Outgoing Resorts Finance Head Shares Experience
Grant Alchin in Fiji
May 10
08:47 2015

This month my Fijian adventure will come to an end after 5 rewarding years and as you do, I’ve been spending some time reflecting on the time I’ve spent here.

From the perspective of a recruiter my CV will show 5 years experience in 5 star resorts as a Director of Finance.

But to be honest that is the least of what I will take from my time here and probably the least relevant in terms of what I have gained in experience and leadership capabilities.

These are things that I’ve experithat have impacted me quite profoundly and none of them would be easy to communicate on a CV.


Natural Disasters

Cyclones and flooding were a regular feature of the events calendar each year. The most amazing thing I saw was enough rain in 30 minutes to fill the hotel car park with enough water that it was up to my chest.

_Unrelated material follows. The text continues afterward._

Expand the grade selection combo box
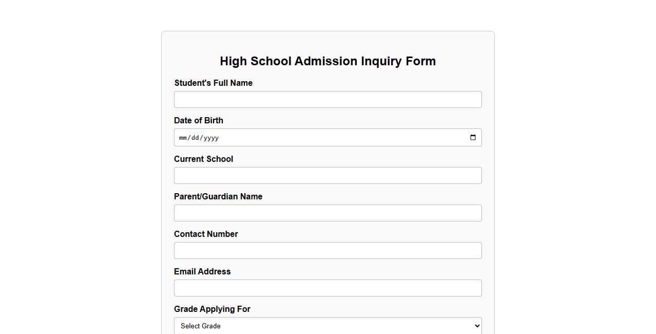The width and height of the screenshot is (656, 334). [327, 326]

You had to learn how to deal with adversity and make things work in trying conditions. There’s no SES to call.


Lack of the Basics:

The longest we went without power and water was around 11 days where the resort had to actually close to guests. Having a 2 bottle ration of water to shower each day and filling up your toilet with rain water to be able to flush was interesting…You learn to appreciate the things that otherwise may be taken for granted.


Right place / right time:

I assisted with coaching the hotel rugby team for a season and every Saturday morning I went to Cuvu village to watch them play.

We had one stand out player (Eto Nabuli) on the team and I enjoyed watching him play. As it turned out I was asked to play a game of golf with league greats Andrew Johns and Brad Fittler who were in town for a charity event.

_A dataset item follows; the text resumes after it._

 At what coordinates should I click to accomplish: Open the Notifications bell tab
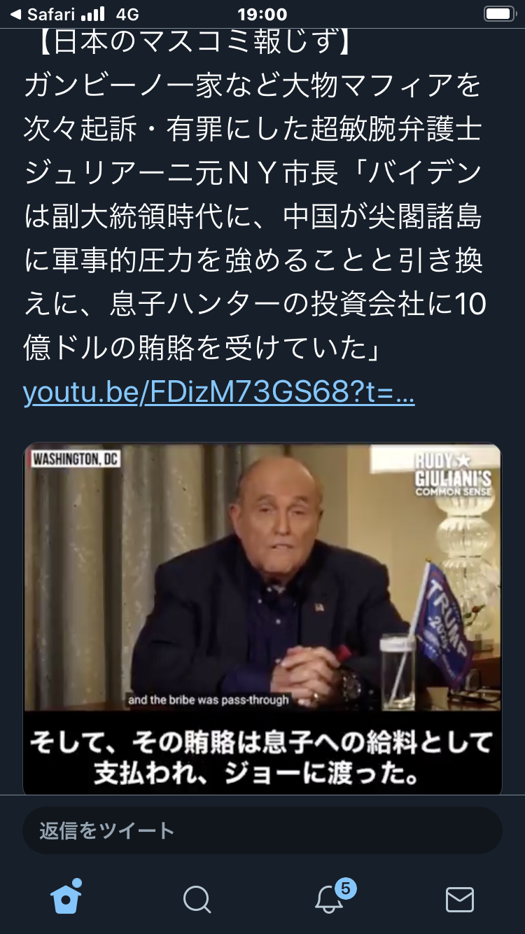[x=328, y=899]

Prior to heading up to the course I introduced Andrew to our best player who worked in concierge. Andrew took one look at him and said “If he was a racehorse, I’d buy him right now. Has anyone seen him play??”.

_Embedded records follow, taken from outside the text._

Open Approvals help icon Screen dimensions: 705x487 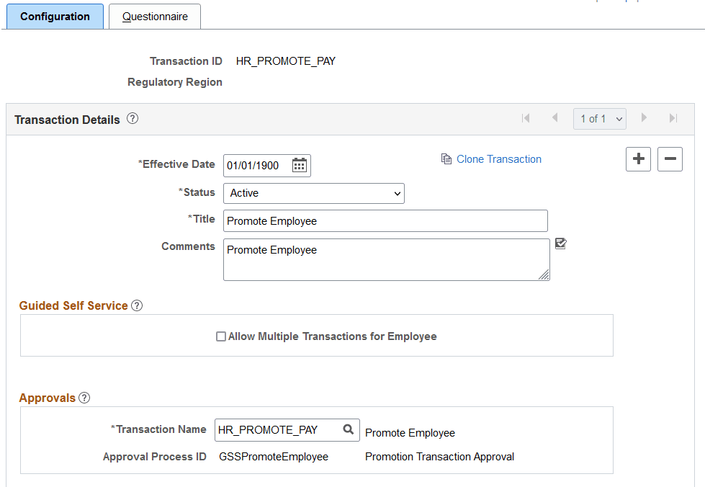tap(84, 398)
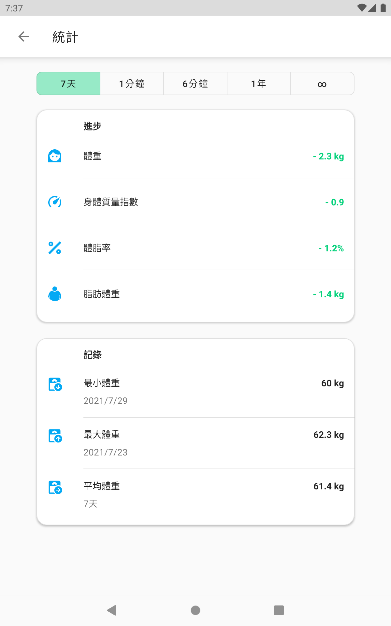Open the 體重 progress row
This screenshot has height=626, width=391.
coord(196,156)
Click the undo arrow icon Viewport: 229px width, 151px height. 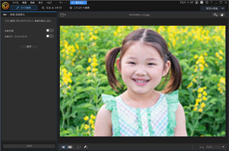tap(61, 3)
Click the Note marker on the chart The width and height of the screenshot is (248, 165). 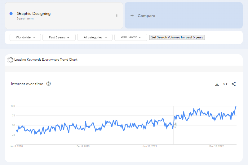[x=175, y=125]
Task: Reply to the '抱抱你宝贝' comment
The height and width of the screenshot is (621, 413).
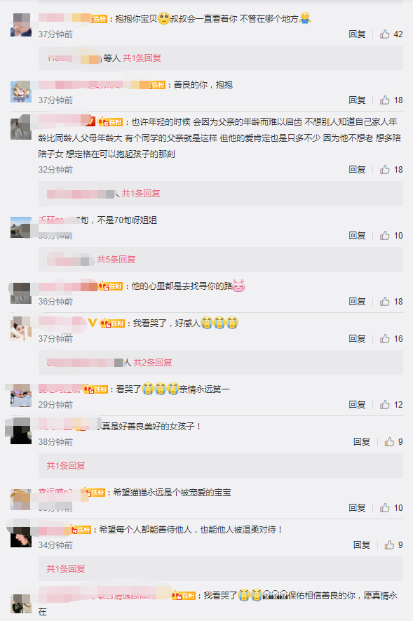Action: 357,34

I told him that I had and that he was worth a look. Over 9 holes of golf Andrew was fired up about him and he hoped that this would be the story of their trip.

The next morning they took him to the local school and filmed him doing ball work and drills.

They then emailed the footage to Phil Gould who signed him on the spot for the Penrith Panthers.

He (Eto) is now playing first grade for the St George Dragons and has just been selected to play for Fiji this weekend. I can’t wait to get to a game and see him play when I get home. You learn that anybody can be great if given that opportunity.


Love thy Neighbour: – In an expat environment your colleagues are also your next door neighbours. You get to know each other’s kids and partners and you know just about  everything there is to know about each other during the time you work together.

There is no switching off and coming back fresh on Monday.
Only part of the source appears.